SERINC5^−/− mice have lower levels of mSERINC5 and retain normal populations of leukocytes. (A) Schematic of the SERINC5 allele in the SERINC5^−/− mice. Two guide RNAs (gRNAs) were used to target exons 1 and 2. The genomic fragment between the two gRNAs was excised using CRISPR/Cas9 technology, resulting in the abrogation of the SERINC5 gene. Locations of the SERINC5 primers used for RT-PCR analysis are indicated by the “F” and “R” purple arrows. (B) Fold change of SERINC5 expression in the SERINC5^−/− and SERINC5^+/− mice relative to C57BL/6 mice.
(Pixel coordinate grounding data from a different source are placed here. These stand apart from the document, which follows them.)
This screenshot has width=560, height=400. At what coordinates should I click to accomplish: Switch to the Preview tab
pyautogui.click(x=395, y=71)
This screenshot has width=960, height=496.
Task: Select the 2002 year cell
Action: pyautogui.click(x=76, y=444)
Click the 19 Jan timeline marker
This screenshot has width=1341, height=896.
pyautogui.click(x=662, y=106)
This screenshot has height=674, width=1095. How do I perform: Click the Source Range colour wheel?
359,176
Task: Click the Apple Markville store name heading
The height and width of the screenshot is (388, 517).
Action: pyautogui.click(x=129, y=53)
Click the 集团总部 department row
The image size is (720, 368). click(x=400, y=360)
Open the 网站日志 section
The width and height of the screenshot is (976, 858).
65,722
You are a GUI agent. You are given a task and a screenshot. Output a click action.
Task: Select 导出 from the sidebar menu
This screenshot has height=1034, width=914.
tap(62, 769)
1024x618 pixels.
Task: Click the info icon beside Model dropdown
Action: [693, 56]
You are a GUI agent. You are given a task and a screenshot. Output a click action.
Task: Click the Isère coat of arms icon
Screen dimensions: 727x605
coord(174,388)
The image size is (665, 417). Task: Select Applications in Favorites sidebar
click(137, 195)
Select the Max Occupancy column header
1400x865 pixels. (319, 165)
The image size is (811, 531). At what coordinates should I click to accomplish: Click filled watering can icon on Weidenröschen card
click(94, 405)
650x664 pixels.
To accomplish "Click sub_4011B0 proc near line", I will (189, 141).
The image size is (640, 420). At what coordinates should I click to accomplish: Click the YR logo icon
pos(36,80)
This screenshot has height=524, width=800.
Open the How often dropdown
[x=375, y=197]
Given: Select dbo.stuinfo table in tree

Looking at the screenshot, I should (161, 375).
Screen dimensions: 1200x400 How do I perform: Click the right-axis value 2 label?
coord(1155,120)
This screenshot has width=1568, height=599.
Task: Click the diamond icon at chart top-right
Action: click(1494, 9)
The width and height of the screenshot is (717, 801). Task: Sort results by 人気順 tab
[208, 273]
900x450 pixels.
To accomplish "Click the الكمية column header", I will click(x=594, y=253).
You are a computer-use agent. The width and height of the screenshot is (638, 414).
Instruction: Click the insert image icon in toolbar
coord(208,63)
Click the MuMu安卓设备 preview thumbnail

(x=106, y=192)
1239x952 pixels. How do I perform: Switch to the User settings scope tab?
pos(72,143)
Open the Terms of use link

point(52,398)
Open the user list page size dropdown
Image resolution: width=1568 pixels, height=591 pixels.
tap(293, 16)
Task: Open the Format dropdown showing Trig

SERINC5 RNA levels in the SERINC5^−/− mice (n = 5), SERINC5^+/− mice (n = 6), and C57BL/6 mice (n = 6) were determined by RT-qPCR and normalized to β-actin. (C) PBMCs from 4 C57BL/6 mice and 6 SERINC5^−/− mice were stained with anti-CD45R/B220 (B cells), anti-CD3 (T cells), anti-F4/80 (Macrophages), and anti-CD11c (Dendritic cells) antibodies and subjected to FACS analysis. Values are presented as means ± SD. There were no significant differences in the percentages of T cells, B cells, macrophages, and dendritic cells among the C57BL/6 and SERINC5^−/− mice. For the data shown in panel B, statistical significance was determined by one-way ANOVA and Tukey’s test; for the data shown in panel C, statistical significance was determined by an unpaired t test, **, P < 0.01; ****, P < 0.0001. S5, SERINC5; BL/6, C57BL/6.